REQUIRED WORK =>
Return the part of the Lucene indexing thread starting at "Thanks for everyone's" and ending at "that LIA example.", word for word.

TEXT SECTION =>
Thanks for everyone's help. I understand how it works now. I can get rid
of MultiFieldQueryParser in search.
thanks
suba suresh.
Erik Hatcher wrote:
> Yeah, I used a cruder form by appending all the text together into a
> single string with a space separator in that LIA example.
>
> Given the position increment gap between instances of same-named fields
> that is now part of Lucene, I recommend using multiple field instances
> instead.
>
> Erik
>
>
>
> On Aug 24, 2006, at 3:05 AM, Gopikrishnan Subramani wrote:
>> Erik's has used a space as the field separator. May be you can use a
>> different field separator that your analyzer won't eat up, so that will
>> change the token position by 1.
>>
>> Gopi
>>
>> On 8/24/06, KEGan <kh...@gmail.com> wrote:
>>>
>>> Erik,
>>>
>>> What is generally the reason for indexing both individual fields, and
>>> the
>>> general-purpose "content" field ?
>>>
>>> Also, if we search in the general-purpose "content" field, wouldnt this
>>> problem occurs. Let say we have 2 fields and the following values:
>>>
>>> name : John Smith
>>> food : subway sandwich
>>>
>>> So the general-purpose "content" would have the following values:
>>>
>>> John Smith subway sandwich
>>>
>>> Hence, if the user search for "smith subway" (with quotation), the said
>>> document will be returned. On the other hand, if both fields were
>>> indexed
>>> seperately, this document would not be returned, since there is no field
>>> that contain the value "smith subway".
>>>
>>> How do we go about this problem ?
>>>
>>>
>>> On 8/24/06, Erik Hatcher <er...@ehatchersolutions.com> wrote:
>>> >
>>> >
>>> > On Aug 23, 2006, at 11:36 AM, Suba Suresh wrote:
>>> > > In "Lucene In Action" book it says it is better practice to combine
>>> > > two fields into one field and index it than use the
>>> > > MultiFieldQueryParser. Do I initially index both the fields and
>>> > > then index them again together? When I index them together do I
>>> > > index the fieldnames or values? Can someone give me an example of
>>> > > how to do it?
>>> >
>>> > What I do is simply index all the fields individually that need to be
>>> > searchable or just stored, but also index a general-purpose
>>> > "contents" field with all of that same text.
>>> >
>>> > You can add multiple fields of the same name to a document, making it
>>> > easy to just keep appending to a "contents" field for a document.
>>> > You can see how this is done in the Lucene in Action code in the
>>> > TestDataDocumentHandler.java - however I took a cruder approach and
>>> > appended the fields together with a space in between them rather than
>>> > using the multiple valued field approach. Either technique will work
>>> > just fine.

MATERIAL =>
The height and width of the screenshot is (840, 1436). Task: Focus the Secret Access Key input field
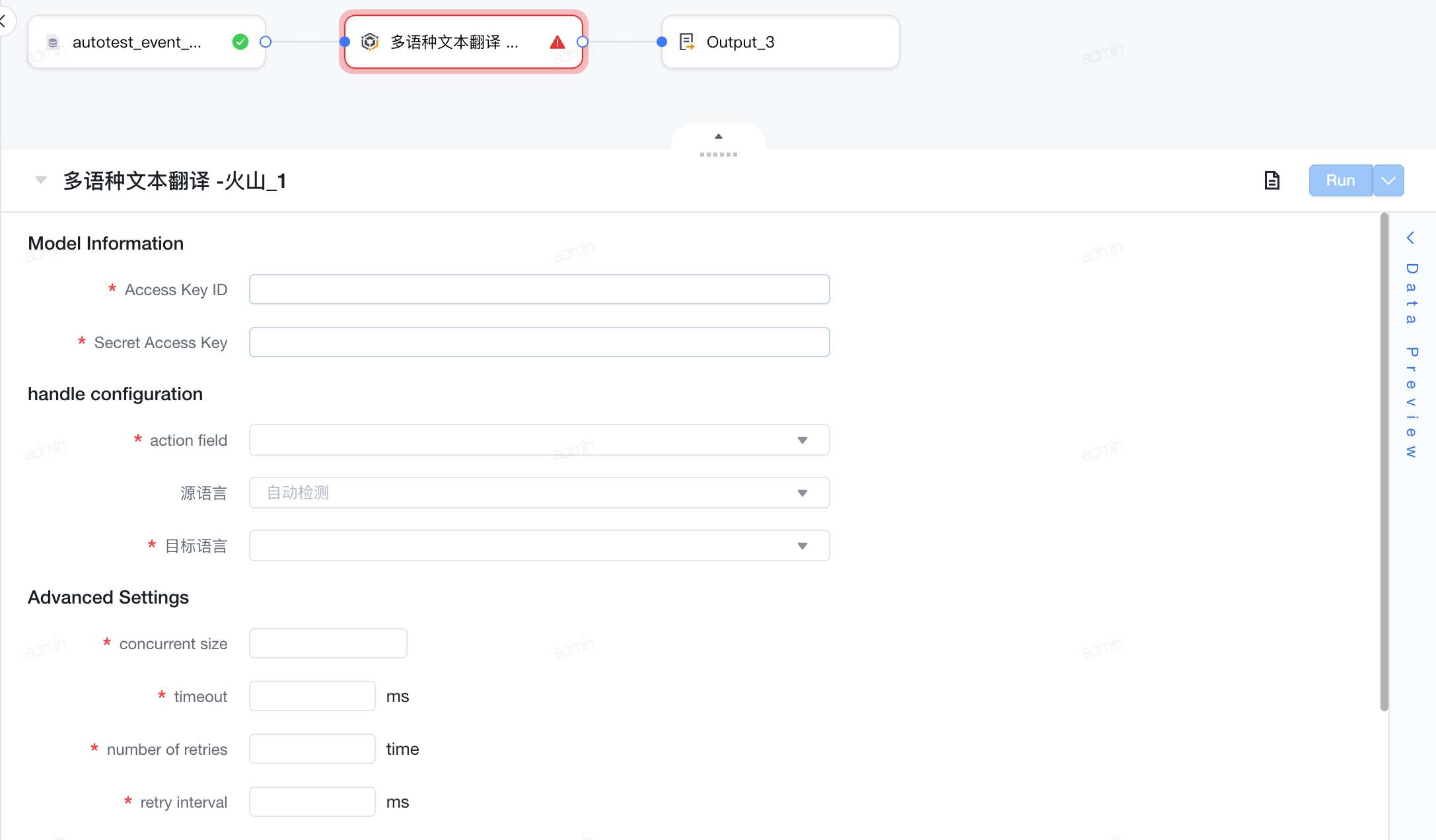[x=539, y=342]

WRITTEN SOLUTION =>
Thanks for everyone's help. I understand how it works now. I can get rid
of MultiFieldQueryParser in search.
thanks
suba suresh.
Erik Hatcher wrote:
> Yeah, I used a cruder form by appending all the text together into a
> single string with a space separator in that LIA example.